[Attention] Temporarily add back pa for small batch sizes. (#4765)

### What this PR does / why we need it? This PR adds back pa in scenarios of small batch sizes due to performance consideration. Will remove pa once fia performs better than pa in all scenarios. ### Does this PR introduce _any_ user-facing change? No ### How was this patch tested?
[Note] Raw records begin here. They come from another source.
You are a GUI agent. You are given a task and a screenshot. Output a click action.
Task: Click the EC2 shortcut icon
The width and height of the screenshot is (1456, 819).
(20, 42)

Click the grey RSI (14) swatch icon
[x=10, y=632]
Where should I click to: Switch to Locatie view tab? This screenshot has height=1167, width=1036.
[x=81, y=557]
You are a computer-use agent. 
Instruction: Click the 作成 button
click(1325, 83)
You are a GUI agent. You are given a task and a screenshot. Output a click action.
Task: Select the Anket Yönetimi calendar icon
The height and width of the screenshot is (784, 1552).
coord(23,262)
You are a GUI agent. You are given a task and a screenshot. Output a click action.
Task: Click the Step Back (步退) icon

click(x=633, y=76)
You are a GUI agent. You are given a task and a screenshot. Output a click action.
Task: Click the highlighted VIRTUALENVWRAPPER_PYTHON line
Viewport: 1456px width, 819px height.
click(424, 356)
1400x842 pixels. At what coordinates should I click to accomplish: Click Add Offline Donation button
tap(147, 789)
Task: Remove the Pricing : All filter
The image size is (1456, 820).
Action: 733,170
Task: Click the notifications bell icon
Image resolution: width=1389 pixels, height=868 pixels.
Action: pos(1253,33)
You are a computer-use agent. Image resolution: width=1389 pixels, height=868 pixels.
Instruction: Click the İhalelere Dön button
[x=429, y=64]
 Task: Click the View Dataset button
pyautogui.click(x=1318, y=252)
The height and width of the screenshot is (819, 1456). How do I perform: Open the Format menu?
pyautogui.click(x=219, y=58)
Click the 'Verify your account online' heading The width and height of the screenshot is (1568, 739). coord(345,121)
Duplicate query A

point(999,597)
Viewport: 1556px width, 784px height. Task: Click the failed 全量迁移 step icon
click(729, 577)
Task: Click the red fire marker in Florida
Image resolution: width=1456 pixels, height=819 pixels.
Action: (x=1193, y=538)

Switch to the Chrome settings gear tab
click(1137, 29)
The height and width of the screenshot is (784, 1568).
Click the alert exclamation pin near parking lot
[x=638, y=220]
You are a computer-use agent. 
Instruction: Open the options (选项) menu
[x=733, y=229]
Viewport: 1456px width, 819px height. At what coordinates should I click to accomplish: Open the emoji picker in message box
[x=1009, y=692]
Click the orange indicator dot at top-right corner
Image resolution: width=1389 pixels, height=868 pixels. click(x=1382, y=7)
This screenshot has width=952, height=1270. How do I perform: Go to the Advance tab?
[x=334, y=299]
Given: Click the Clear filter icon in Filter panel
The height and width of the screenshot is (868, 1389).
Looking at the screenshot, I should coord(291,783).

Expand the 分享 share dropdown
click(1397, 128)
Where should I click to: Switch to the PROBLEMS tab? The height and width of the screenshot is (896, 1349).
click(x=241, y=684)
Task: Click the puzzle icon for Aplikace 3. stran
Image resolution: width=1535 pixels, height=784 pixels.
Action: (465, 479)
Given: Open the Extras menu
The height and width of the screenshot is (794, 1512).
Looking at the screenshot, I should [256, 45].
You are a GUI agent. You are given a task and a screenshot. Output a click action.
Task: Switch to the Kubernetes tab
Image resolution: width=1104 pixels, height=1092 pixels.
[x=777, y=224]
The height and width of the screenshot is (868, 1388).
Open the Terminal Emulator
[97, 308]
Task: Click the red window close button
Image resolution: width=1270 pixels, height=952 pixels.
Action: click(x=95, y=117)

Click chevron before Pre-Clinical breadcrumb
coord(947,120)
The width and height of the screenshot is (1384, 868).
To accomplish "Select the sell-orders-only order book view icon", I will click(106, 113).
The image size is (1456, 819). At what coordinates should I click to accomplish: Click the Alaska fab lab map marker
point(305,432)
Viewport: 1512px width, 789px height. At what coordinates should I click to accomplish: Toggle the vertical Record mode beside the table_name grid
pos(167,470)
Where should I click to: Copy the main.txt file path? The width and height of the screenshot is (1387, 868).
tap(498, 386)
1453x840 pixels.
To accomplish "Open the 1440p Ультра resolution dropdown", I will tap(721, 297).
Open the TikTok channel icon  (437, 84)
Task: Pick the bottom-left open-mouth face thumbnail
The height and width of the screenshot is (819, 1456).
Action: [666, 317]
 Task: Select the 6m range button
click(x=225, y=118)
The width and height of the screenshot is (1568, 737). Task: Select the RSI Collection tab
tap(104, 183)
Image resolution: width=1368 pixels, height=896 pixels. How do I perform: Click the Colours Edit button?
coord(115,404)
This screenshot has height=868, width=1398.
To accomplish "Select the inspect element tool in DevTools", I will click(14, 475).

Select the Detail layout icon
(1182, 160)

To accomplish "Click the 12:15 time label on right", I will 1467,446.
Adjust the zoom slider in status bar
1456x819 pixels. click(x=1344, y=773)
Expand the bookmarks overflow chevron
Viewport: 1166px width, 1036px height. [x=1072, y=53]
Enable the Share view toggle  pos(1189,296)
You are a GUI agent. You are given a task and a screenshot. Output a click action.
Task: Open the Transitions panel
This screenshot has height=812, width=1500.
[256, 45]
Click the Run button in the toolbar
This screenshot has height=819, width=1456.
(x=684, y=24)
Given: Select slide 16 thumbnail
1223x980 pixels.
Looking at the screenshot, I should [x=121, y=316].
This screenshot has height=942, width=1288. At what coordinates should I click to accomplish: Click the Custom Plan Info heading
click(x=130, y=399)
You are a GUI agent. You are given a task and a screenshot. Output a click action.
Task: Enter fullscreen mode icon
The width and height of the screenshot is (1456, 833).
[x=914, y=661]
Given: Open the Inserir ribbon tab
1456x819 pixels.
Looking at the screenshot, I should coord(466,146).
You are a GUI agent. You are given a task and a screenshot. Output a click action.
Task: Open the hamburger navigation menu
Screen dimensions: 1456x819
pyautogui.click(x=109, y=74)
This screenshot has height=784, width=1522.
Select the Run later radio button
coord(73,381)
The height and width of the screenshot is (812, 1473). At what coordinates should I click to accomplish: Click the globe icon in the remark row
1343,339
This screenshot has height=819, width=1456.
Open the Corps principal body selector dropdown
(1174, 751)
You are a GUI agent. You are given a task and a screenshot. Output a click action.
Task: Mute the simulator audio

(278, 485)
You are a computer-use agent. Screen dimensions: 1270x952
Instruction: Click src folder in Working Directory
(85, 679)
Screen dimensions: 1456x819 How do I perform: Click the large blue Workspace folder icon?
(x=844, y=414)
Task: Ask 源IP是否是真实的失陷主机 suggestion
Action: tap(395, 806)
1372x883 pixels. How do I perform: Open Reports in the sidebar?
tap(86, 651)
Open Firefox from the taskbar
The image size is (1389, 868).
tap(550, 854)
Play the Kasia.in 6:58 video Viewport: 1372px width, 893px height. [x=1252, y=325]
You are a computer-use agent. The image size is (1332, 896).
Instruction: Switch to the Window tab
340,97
CI passed with existing test. - vLLM version: v0.12.0 - vLLM main: ad32e3e19c --------- Signed-off-by: whx-sjtu <2952154980@qq.com> Co-authored-by: weijinqian0 <1184188277@qq.com>
2025-12-15 20:35:50 +08:00
parent 95e6400128
commit a9625851ef
4 changed files with 163 additions and 6 deletions
--- a/vllm_ascend/ascend_config.py
+++ b/vllm_ascend/ascend_config.py
@@ -153,6 +153,13 @@ class AscendConfig:
            raise NotImplementedError(
                "This feature is still in the experiment and will be supported soon."
            )
+        # We find that _npu_paged_attention still performs better than
+        # npu_fused_infer_attention_score in some cases. We allow to execute
+        # _npu_paged_attention in this cases. This should be removed once
+        # npu_fused_infer_attention_score performs better on all scenarios.
+        self.pa_shape_list = additional_config.get("pa_shape_list",
+                                                   [1, 2, 3, 4])
+
        kv_cfg = vllm_config.kv_transfer_config
        if kv_cfg is not None and not getattr(kv_cfg, "_engine_id_patched",
                                              False):